* **Aim of the task**: Starting at the line that contains "The width and" and ending at the end of the records, can you give each line as a string in a JSON list, leaving out blank lines and pictures?

* **Data in this exercise**:
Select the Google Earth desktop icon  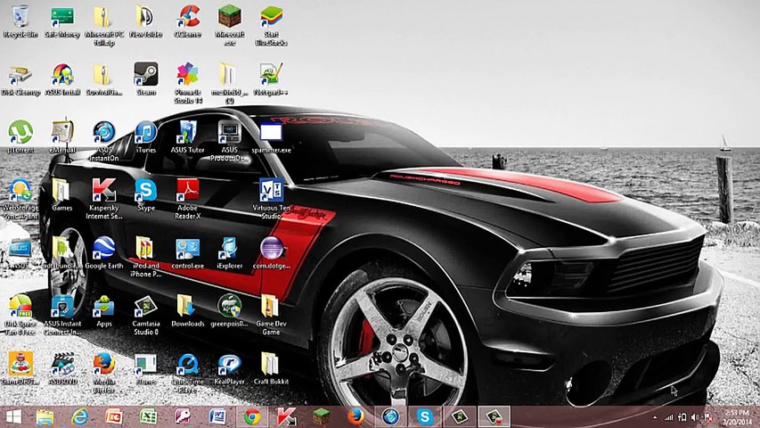pos(103,248)
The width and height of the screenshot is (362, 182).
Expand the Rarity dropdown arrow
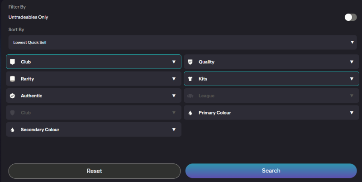(x=174, y=79)
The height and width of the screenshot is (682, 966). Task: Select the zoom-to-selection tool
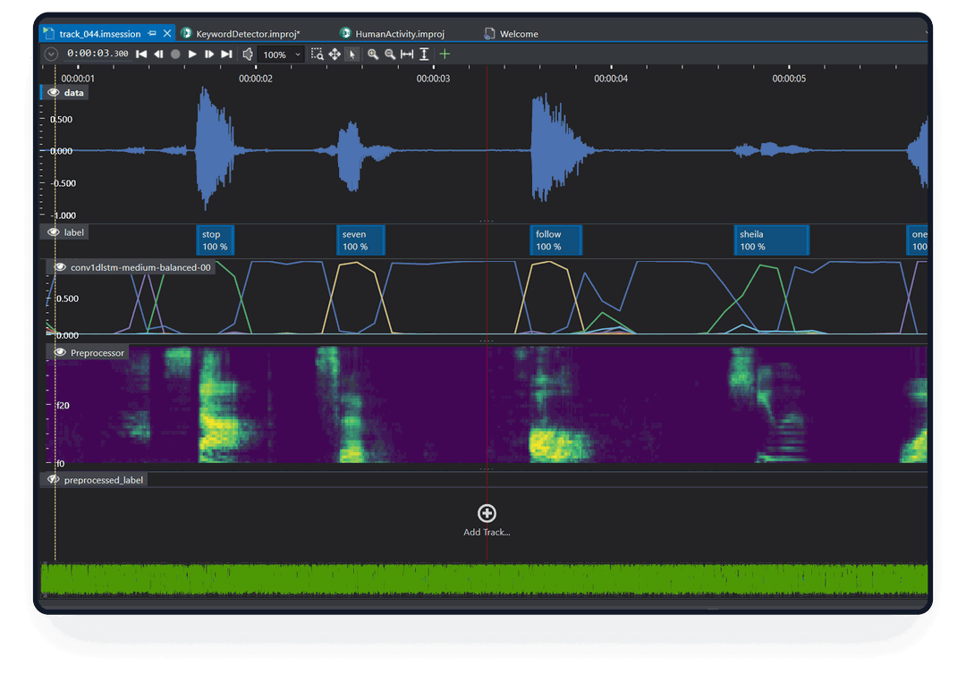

* **Result of the task**:
[
  "The width and height of the screenshot is (362, 182).",
  "Expand the Rarity dropdown arrow",
  "(x=174, y=79)",
  "The height and width of the screenshot is (682, 966). Task: Select the zoom-to-selection tool"
]